Proceedings of the Commissioners Respecting the Records of Henrico Court Destroyed by the Enemy.
In the immediate aftermath of the Revolution Henrico officials assessed the damages to official records done by Benedict Arnold’s recent capture of Richmond.
Adam Craig, the new Clerk of Henrico Court, placed a notice in the Virginia Gazette of 7 Sep 1782, that the justices of Henrico County would take depositions, hear and examine witnesses, and receive all original papers and attested copies of persons affected by the destruction of records of the County Court. He alerted the public that the following records were found to be missing:
Deeds from 1718 to 1725, 1744 to 1737 [sic], 1774 to October 1781;
Wills from 1718 to 1725. 1744 to 1737 [sic], 1767 to October 1781;
Judgments and Orders from 1710 to 1714, 1731 to 1737, and 1769 to 1772.
A commission was established by which documents which had been recorded and subsequently destroyed by the British could be established by sworn testimony, even where no copy survived. Between 1783 and 1789 the commssion compiled the results of this re-recording effort.
Not every destroyed document was re-recorded. This was not an attempt to recreate the record books that had existed. Only documents produced or described by persons seeking to have them recorded again were considered, either by the Court or by the Commission. As a result, significant gaps remain in the records.

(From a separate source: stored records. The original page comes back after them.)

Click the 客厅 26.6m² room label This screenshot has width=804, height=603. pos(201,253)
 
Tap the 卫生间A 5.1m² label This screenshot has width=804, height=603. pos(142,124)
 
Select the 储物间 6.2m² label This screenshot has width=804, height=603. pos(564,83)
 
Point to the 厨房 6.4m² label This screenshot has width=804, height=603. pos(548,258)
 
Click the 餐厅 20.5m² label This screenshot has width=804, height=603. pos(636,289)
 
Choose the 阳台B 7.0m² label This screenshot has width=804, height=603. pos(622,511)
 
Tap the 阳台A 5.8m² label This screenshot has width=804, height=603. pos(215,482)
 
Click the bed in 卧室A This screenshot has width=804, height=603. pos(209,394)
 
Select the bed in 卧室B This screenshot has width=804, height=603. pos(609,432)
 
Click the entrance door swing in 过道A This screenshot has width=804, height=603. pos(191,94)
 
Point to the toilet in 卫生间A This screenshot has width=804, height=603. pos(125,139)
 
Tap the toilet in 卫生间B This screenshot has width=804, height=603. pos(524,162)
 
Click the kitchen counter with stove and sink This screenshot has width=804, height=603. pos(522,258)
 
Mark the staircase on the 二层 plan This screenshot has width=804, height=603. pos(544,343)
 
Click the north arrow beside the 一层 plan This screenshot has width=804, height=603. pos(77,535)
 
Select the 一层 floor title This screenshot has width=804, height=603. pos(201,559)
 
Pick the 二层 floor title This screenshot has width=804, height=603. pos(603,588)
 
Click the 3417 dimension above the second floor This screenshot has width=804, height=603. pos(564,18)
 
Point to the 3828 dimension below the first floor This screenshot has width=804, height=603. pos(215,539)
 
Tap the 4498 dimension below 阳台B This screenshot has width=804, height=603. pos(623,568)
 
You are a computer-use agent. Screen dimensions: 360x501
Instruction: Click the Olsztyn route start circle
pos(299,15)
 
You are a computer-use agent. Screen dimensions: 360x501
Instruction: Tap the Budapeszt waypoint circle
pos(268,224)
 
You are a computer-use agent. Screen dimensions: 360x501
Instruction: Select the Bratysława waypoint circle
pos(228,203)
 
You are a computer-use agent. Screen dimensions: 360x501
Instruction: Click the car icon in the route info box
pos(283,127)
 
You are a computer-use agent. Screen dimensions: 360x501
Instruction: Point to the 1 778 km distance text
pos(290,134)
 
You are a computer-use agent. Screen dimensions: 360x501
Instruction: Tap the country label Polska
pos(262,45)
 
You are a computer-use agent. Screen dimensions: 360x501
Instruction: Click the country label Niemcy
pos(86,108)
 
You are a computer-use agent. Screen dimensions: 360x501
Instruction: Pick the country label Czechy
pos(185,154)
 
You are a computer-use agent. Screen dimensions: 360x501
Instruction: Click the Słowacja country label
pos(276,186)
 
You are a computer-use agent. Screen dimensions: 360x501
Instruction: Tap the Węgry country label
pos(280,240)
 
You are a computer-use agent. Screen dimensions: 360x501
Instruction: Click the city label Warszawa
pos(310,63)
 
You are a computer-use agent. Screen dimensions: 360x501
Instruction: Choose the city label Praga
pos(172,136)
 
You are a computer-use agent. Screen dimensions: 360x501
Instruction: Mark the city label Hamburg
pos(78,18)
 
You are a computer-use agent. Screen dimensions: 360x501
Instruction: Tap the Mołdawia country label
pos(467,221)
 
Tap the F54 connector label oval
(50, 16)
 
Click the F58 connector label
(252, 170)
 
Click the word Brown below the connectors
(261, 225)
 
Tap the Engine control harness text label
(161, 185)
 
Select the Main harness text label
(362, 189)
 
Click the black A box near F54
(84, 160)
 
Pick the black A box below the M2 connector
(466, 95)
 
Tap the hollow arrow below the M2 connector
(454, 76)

The current volume is not a full transcription. More properly described, it is a collection of notes taken by the author on the actual document examined in the form of a photostat of the original, which is clearer than the microfilm. These notes contain more information than would typically be found in an abstract of the document. They frequently use the words of the original entry, but only occasionally are exact quotations. Dates are rendered numerically, not writing out the full date. All the language essential to understanding the entry is presented.